Your goal »
Wherever the line that contains "Image resolution: width=800" falls, repeat it and the lines after it exactly until the records end, without any pictures.

Information shown »

BEGIN

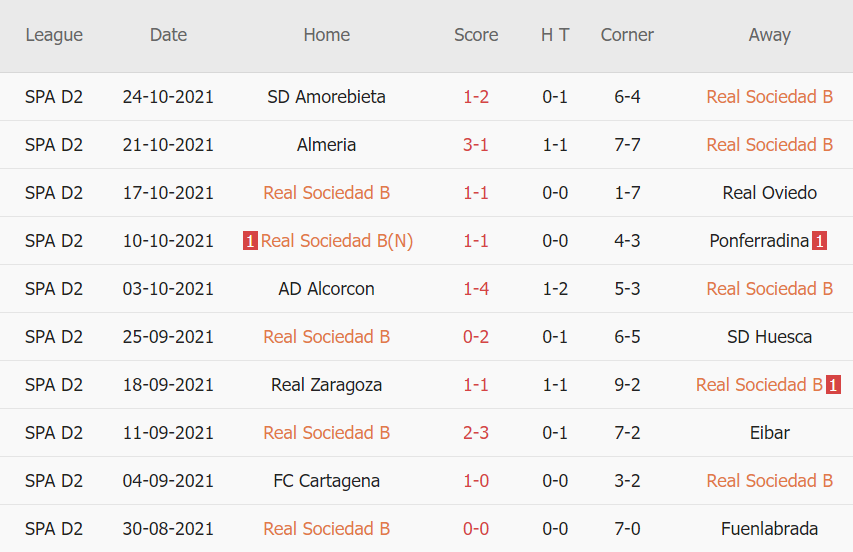Click red card badge before Real Sociedad B(N)
This screenshot has height=552, width=853.
coord(250,241)
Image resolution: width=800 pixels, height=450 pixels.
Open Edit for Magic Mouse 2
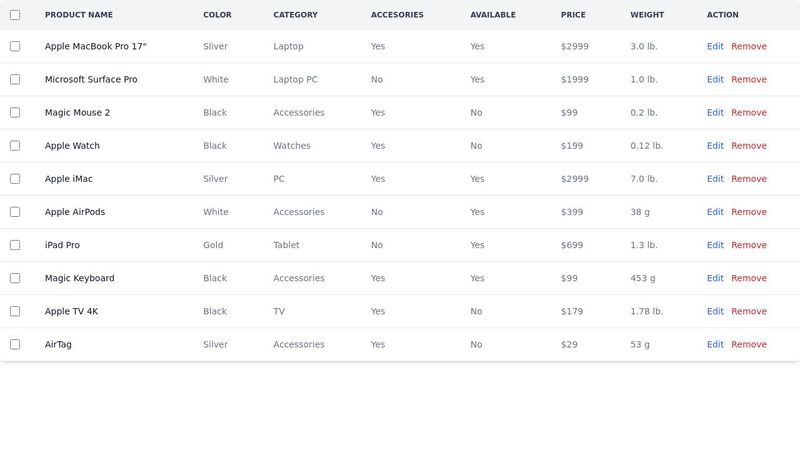coord(715,112)
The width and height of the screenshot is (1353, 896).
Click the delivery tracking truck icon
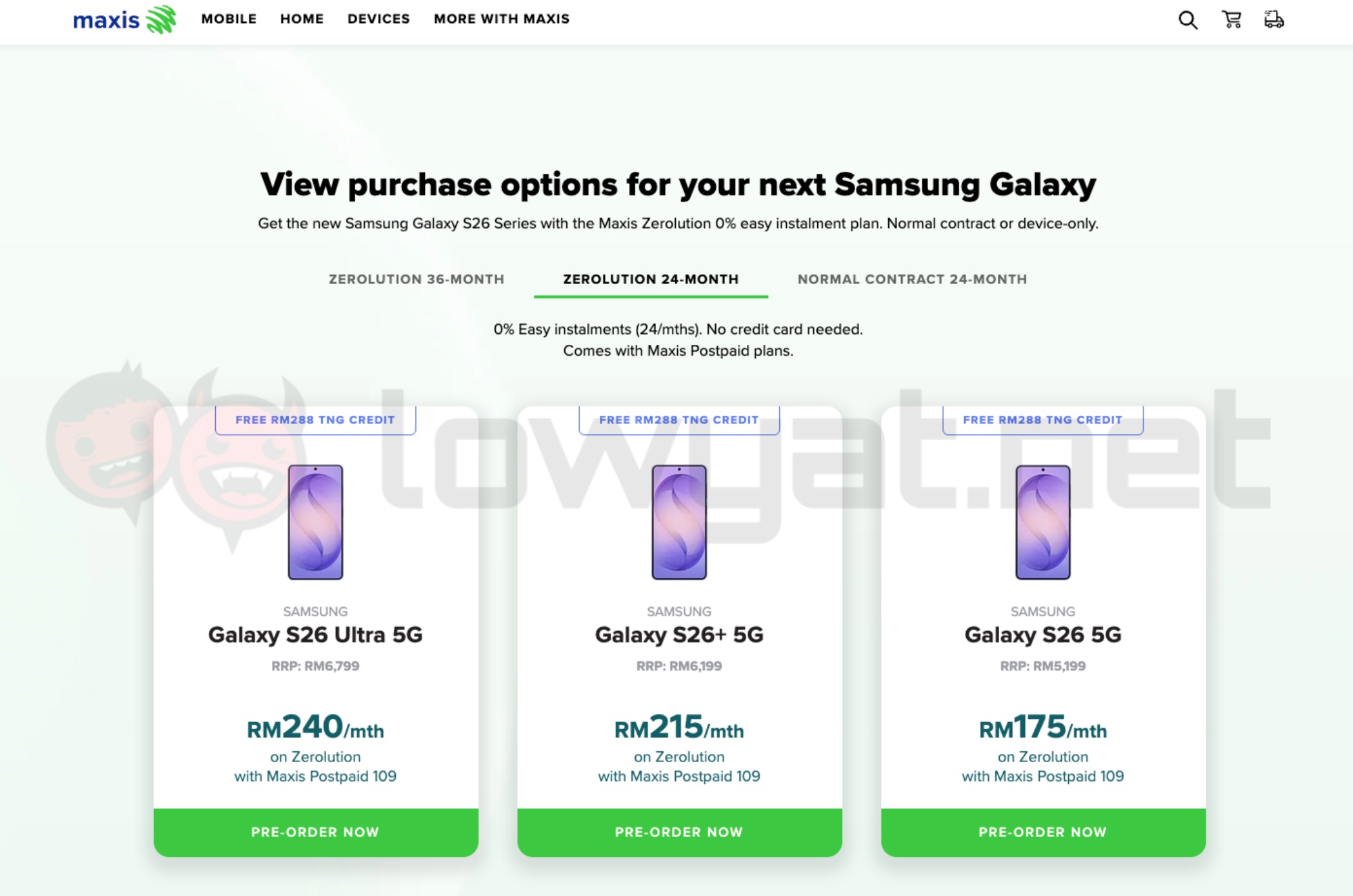click(1274, 20)
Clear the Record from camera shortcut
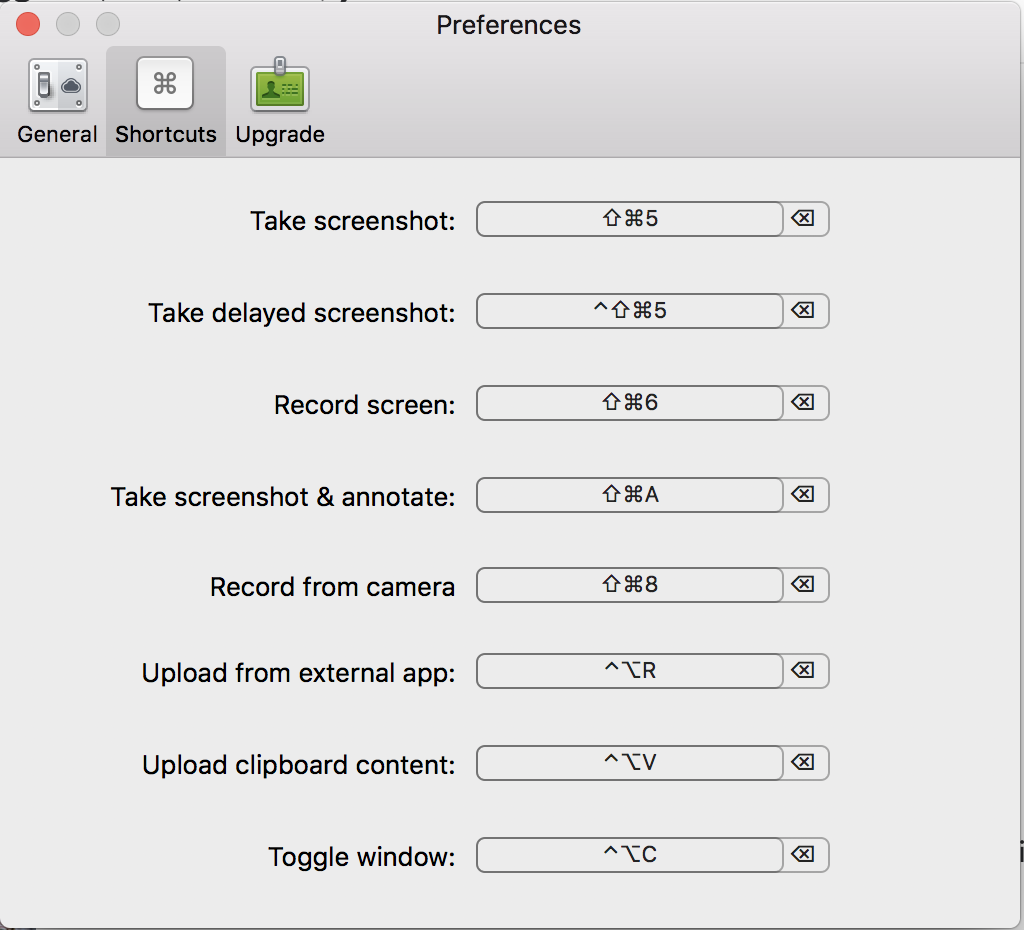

END

Task output »
Image resolution: width=800 pixels, height=450 pixels.
Open Edit for Magic Mouse 2
coord(715,112)
The width and height of the screenshot is (1353, 896).
Click the delivery tracking truck icon
click(1274, 20)
Clear the Record from camera shortcut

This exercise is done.